Part of the reason that a supplier asks you to organize the connection of the electrics to the mains supply is because it needs to be undertaken by a Certified Electrician, so that the work complies with Building Regulations.

Not many suppliers send an electrician to site, so this is why they ask you to organize a local electrician.

Connecting a garden offices electrics to the mains supply needs to be done by a qualified electrician

Connecting a garden offices electrics to the mains supply needs to be done by a qualified electrician

What’s involved in connecting a garden office’s electrics to the mains?

Garden offices are normally pre-wired in the factory, with sockets and lights and a consumer unit. Once the building is assembled on site this system is ready to be connected to the mains supply.

As we mentioned above this needs to be done by a Certified Electrician so that the work complies with Building Regulations.

An armoured cable will carry the electrical supply from the main fuse box of your house to the garden office. This heavy duty cable needs to be buried underground and protected so that nobody accidentally digs through it! Armoured cables are buried deeply, they often then have a layer of stone and a marker tape buried above them so that anyone digging gets warning before they hit the cable itself.

This cable is connected to the consumer unit in the garden office, either coming in through the floor or one of the walls – depending on the positioning of the consumer unit.

The electrician will also add a earth rod so that the building is fully earthed.

Once the cabling has been connected at both ends the electrician will carry out a number of tests on the electrical circuits.

Connecting the electrics should be part of your budget

Unless your supplier is undertaking the electrical hook up as part of your price, you should make provision for this service when setting your budget.

Its difficult to advise on the costs involved because prices depend on how far away from the main house the garden office is sited, and thus how much armoured cable is needed. Also it depends if any work is needed to update your existing fuse board to accommodate the new circuit.

As a guesstimate you should budget between a few hundred pounds and a thousand for this aspect of the project.

Its not only a garden offices electrics that need connecting

As you are buying a garden office you are probably choosing a model which includes data cabling for telephones, broadband and television. These cables will also need to be connected to the mains supply of each of these services, and often an electrician will connect these services for you.

Cabling for such data cables can be buried in the same trench as the electrics, but you should keep them separate from the electrical supply in their own conduit so there is no electrical interference.

TOP TIP Think about future proofing your communication channels by leaving space in your data cabling conduit for cables to be added in the future, and ask your supplier / electrician to add a draw wire so that cables can be easily added in the future.

Plumbing systems will also need connecting

Many garden office buildings now have toilets, shower rooms or kitchen areas, and these services will need connecting to your mains supply.
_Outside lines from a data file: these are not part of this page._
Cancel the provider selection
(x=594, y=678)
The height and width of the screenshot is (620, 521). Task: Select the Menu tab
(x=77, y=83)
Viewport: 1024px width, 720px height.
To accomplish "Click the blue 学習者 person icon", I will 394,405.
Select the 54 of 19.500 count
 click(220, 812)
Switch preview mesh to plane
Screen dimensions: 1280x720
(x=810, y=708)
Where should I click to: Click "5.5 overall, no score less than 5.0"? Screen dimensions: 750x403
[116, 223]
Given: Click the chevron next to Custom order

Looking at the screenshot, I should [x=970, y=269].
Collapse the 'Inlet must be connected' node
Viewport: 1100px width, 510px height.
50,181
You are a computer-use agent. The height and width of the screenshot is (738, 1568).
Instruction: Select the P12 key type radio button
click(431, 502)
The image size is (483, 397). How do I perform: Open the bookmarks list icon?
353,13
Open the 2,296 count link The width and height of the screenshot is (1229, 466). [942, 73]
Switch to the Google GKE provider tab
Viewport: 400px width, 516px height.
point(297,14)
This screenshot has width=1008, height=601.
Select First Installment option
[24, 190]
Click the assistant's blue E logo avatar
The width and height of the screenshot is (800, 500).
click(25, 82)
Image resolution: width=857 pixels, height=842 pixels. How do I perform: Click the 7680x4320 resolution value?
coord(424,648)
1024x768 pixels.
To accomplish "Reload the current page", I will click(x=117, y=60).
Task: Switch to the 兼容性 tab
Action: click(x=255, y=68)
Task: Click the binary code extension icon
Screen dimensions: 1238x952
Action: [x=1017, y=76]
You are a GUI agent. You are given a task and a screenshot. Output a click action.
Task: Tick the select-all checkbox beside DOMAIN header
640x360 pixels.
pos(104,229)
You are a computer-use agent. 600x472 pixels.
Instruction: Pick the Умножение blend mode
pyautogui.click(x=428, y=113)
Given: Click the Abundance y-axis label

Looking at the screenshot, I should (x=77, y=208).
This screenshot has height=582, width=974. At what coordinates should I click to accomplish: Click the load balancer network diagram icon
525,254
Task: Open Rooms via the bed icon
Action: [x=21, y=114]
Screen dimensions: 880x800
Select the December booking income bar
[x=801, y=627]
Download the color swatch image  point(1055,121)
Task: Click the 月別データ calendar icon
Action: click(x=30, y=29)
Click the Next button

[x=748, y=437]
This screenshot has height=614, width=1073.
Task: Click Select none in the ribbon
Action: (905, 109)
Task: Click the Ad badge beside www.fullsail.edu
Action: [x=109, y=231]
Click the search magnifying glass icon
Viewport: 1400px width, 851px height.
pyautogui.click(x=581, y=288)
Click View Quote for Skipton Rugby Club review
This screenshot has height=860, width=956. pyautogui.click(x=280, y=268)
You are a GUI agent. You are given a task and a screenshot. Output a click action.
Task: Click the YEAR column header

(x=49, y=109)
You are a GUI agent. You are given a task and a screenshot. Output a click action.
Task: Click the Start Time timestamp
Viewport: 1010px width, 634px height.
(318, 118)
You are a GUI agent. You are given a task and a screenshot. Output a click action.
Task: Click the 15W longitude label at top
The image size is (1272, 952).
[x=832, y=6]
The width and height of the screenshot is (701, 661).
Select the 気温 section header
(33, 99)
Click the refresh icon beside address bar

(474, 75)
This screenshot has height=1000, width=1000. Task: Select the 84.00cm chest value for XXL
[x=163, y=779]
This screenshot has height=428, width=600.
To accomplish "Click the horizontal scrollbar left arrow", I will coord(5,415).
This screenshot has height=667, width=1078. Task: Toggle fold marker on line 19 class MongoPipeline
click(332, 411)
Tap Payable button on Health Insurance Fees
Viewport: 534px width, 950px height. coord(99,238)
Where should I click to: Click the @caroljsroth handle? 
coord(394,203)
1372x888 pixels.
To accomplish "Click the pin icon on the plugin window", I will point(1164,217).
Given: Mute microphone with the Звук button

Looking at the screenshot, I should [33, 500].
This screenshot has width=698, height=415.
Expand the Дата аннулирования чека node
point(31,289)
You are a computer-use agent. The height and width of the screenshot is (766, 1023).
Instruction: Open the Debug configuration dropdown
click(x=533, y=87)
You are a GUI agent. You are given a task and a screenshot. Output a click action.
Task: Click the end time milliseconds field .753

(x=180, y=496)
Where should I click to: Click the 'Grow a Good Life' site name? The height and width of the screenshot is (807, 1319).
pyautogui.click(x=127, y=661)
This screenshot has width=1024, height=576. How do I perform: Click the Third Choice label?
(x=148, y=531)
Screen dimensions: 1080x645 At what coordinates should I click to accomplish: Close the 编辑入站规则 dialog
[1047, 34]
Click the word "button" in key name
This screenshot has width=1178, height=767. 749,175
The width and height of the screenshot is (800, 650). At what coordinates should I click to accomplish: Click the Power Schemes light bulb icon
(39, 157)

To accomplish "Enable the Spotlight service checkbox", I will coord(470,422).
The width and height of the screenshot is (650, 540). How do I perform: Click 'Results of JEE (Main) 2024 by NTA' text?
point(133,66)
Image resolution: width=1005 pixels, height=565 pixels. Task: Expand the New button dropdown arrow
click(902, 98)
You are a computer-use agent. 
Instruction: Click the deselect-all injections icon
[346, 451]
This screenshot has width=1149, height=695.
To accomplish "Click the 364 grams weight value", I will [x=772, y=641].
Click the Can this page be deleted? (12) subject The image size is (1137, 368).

Again you need to check your quote to see if the hook up is part of the package price, in some cases the garden office supplier will fit the sanitary ware but not connect it to the mains supply of water or sewerage system – if you have what seems a cheap quote for including WC’s etc you may well find that it doesn’t include the connection to the mains!

If you have gone with a supplier who has conducted a site visit they should have done an assessment to the location of the mains system and designed your building accordingly.

Like the electrical supply, plumbing and sewerage connections need to be made in line with the current Building Regulations.